====== Information shown

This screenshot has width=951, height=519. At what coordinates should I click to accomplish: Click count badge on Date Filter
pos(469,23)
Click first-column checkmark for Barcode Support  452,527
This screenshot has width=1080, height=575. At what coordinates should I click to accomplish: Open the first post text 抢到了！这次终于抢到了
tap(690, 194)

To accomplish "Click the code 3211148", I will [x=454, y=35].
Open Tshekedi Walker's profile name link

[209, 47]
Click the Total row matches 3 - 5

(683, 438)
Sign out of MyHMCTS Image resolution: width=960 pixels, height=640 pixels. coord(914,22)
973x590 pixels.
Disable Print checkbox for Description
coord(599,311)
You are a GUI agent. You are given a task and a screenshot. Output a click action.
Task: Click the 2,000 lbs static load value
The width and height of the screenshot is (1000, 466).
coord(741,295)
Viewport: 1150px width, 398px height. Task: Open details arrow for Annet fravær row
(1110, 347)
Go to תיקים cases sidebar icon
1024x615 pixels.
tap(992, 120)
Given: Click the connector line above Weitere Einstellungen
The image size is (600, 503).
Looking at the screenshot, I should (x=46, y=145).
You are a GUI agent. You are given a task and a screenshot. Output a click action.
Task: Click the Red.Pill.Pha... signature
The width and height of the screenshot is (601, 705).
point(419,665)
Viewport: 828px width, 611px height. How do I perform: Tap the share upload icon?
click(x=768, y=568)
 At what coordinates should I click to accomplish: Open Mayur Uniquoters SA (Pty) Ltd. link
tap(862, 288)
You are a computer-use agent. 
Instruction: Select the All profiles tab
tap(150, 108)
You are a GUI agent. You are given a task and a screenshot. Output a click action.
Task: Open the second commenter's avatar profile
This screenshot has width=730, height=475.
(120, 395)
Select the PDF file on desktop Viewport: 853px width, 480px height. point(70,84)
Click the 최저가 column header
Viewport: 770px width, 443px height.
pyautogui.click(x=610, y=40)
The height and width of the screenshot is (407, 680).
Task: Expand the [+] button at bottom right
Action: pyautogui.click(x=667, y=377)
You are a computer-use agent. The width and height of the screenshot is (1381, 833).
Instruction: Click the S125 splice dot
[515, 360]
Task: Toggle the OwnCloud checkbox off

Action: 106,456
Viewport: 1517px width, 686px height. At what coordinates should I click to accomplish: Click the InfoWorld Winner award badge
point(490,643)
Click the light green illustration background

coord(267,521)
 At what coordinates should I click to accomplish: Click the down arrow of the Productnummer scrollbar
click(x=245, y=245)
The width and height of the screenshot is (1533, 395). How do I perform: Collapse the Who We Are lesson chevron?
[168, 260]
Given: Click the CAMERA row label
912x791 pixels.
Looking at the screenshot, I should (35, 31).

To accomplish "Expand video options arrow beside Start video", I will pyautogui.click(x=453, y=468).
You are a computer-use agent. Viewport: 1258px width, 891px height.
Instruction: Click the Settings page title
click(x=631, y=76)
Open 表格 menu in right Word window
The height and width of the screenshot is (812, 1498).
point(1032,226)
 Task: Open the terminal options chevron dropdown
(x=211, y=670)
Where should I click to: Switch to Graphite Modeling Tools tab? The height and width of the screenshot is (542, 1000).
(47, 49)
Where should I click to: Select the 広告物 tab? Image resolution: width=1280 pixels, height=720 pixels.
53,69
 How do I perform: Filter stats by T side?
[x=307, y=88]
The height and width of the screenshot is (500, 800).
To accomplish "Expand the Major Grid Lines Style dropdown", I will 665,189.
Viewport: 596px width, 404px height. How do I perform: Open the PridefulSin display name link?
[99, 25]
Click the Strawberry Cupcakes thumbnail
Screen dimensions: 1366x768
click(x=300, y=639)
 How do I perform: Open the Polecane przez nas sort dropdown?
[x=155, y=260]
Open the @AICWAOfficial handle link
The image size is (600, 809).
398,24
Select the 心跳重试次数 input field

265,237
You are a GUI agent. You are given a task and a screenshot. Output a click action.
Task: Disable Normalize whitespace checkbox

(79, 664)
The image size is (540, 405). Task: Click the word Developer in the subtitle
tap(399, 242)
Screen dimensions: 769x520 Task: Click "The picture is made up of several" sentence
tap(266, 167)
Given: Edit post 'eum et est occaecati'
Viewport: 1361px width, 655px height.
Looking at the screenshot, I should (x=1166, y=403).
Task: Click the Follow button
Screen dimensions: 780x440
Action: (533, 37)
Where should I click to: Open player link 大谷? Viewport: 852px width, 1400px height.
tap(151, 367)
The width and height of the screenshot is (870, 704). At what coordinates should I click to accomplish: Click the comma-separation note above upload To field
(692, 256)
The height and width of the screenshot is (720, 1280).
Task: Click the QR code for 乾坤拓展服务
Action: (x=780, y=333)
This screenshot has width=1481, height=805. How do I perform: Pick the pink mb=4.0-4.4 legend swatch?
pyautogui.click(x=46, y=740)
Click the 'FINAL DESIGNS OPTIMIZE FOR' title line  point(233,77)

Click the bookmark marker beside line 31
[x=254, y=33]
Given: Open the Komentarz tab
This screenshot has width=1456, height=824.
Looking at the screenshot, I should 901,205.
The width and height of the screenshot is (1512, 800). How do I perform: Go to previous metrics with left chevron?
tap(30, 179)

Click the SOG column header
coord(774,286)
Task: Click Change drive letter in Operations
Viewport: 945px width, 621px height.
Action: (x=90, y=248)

============

Directions for this task: An exact copy of all the records above is needed.

Result of this task:
This screenshot has width=951, height=519. At what coordinates should I click to accomplish: Click count badge on Date Filter
pos(469,23)
Click first-column checkmark for Barcode Support  452,527
This screenshot has width=1080, height=575. At what coordinates should I click to accomplish: Open the first post text 抢到了！这次终于抢到了
tap(690, 194)

To accomplish "Click the code 3211148", I will [x=454, y=35].
Open Tshekedi Walker's profile name link

[209, 47]
Click the Total row matches 3 - 5

(683, 438)
Sign out of MyHMCTS Image resolution: width=960 pixels, height=640 pixels. coord(914,22)
973x590 pixels.
Disable Print checkbox for Description
coord(599,311)
You are a GUI agent. You are given a task and a screenshot. Output a click action.
Task: Click the 2,000 lbs static load value
The width and height of the screenshot is (1000, 466).
coord(741,295)
Viewport: 1150px width, 398px height. Task: Open details arrow for Annet fravær row
(1110, 347)
Go to תיקים cases sidebar icon
1024x615 pixels.
tap(992, 120)
Given: Click the connector line above Weitere Einstellungen
The image size is (600, 503).
Looking at the screenshot, I should (x=46, y=145).
You are a GUI agent. You are given a task and a screenshot. Output a click action.
Task: Click the Red.Pill.Pha... signature
The width and height of the screenshot is (601, 705).
point(419,665)
Viewport: 828px width, 611px height. How do I perform: Tap the share upload icon?
click(x=768, y=568)
 At what coordinates should I click to accomplish: Open Mayur Uniquoters SA (Pty) Ltd. link
tap(862, 288)
You are a computer-use agent. 
Instruction: Select the All profiles tab
tap(150, 108)
You are a GUI agent. You are given a task and a screenshot. Output a click action.
Task: Open the second commenter's avatar profile
This screenshot has width=730, height=475.
(120, 395)
Select the PDF file on desktop Viewport: 853px width, 480px height. point(70,84)
Click the 최저가 column header
Viewport: 770px width, 443px height.
pyautogui.click(x=610, y=40)
The height and width of the screenshot is (407, 680).
Task: Expand the [+] button at bottom right
Action: pyautogui.click(x=667, y=377)
You are a computer-use agent. The width and height of the screenshot is (1381, 833).
Instruction: Click the S125 splice dot
[515, 360]
Task: Toggle the OwnCloud checkbox off

Action: 106,456
Viewport: 1517px width, 686px height. At what coordinates should I click to accomplish: Click the InfoWorld Winner award badge
point(490,643)
Click the light green illustration background

coord(267,521)
 At what coordinates should I click to accomplish: Click the down arrow of the Productnummer scrollbar
click(x=245, y=245)
The width and height of the screenshot is (1533, 395). How do I perform: Collapse the Who We Are lesson chevron?
[168, 260]
Given: Click the CAMERA row label
912x791 pixels.
Looking at the screenshot, I should (35, 31).

To accomplish "Expand video options arrow beside Start video", I will pyautogui.click(x=453, y=468).
You are a computer-use agent. Viewport: 1258px width, 891px height.
Instruction: Click the Settings page title
click(x=631, y=76)
Open 表格 menu in right Word window
The height and width of the screenshot is (812, 1498).
point(1032,226)
 Task: Open the terminal options chevron dropdown
(x=211, y=670)
Where should I click to: Switch to Graphite Modeling Tools tab? The height and width of the screenshot is (542, 1000).
(47, 49)
Where should I click to: Select the 広告物 tab? Image resolution: width=1280 pixels, height=720 pixels.
53,69
 How do I perform: Filter stats by T side?
[x=307, y=88]
The height and width of the screenshot is (500, 800).
To accomplish "Expand the Major Grid Lines Style dropdown", I will 665,189.
Viewport: 596px width, 404px height. How do I perform: Open the PridefulSin display name link?
[99, 25]
Click the Strawberry Cupcakes thumbnail
Screen dimensions: 1366x768
click(x=300, y=639)
 How do I perform: Open the Polecane przez nas sort dropdown?
[x=155, y=260]
Open the @AICWAOfficial handle link
The image size is (600, 809).
398,24
Select the 心跳重试次数 input field

265,237
You are a GUI agent. You are given a task and a screenshot. Output a click action.
Task: Disable Normalize whitespace checkbox

(79, 664)
The image size is (540, 405). Task: Click the word Developer in the subtitle
tap(399, 242)
Screen dimensions: 769x520 Task: Click "The picture is made up of several" sentence
tap(266, 167)
Given: Edit post 'eum et est occaecati'
Viewport: 1361px width, 655px height.
Looking at the screenshot, I should (x=1166, y=403).
Task: Click the Follow button
Screen dimensions: 780x440
Action: (533, 37)
Where should I click to: Open player link 大谷? Viewport: 852px width, 1400px height.
tap(151, 367)
The width and height of the screenshot is (870, 704). At what coordinates should I click to accomplish: Click the comma-separation note above upload To field
(692, 256)
The height and width of the screenshot is (720, 1280).
Task: Click the QR code for 乾坤拓展服务
Action: (x=780, y=333)
This screenshot has width=1481, height=805. How do I perform: Pick the pink mb=4.0-4.4 legend swatch?
pyautogui.click(x=46, y=740)
Click the 'FINAL DESIGNS OPTIMIZE FOR' title line  point(233,77)

Click the bookmark marker beside line 31
[x=254, y=33]
Given: Open the Komentarz tab
This screenshot has width=1456, height=824.
Looking at the screenshot, I should 901,205.
The width and height of the screenshot is (1512, 800). How do I perform: Go to previous metrics with left chevron?
tap(30, 179)

Click the SOG column header
coord(774,286)
Task: Click Change drive letter in Operations
Viewport: 945px width, 621px height.
Action: (x=90, y=248)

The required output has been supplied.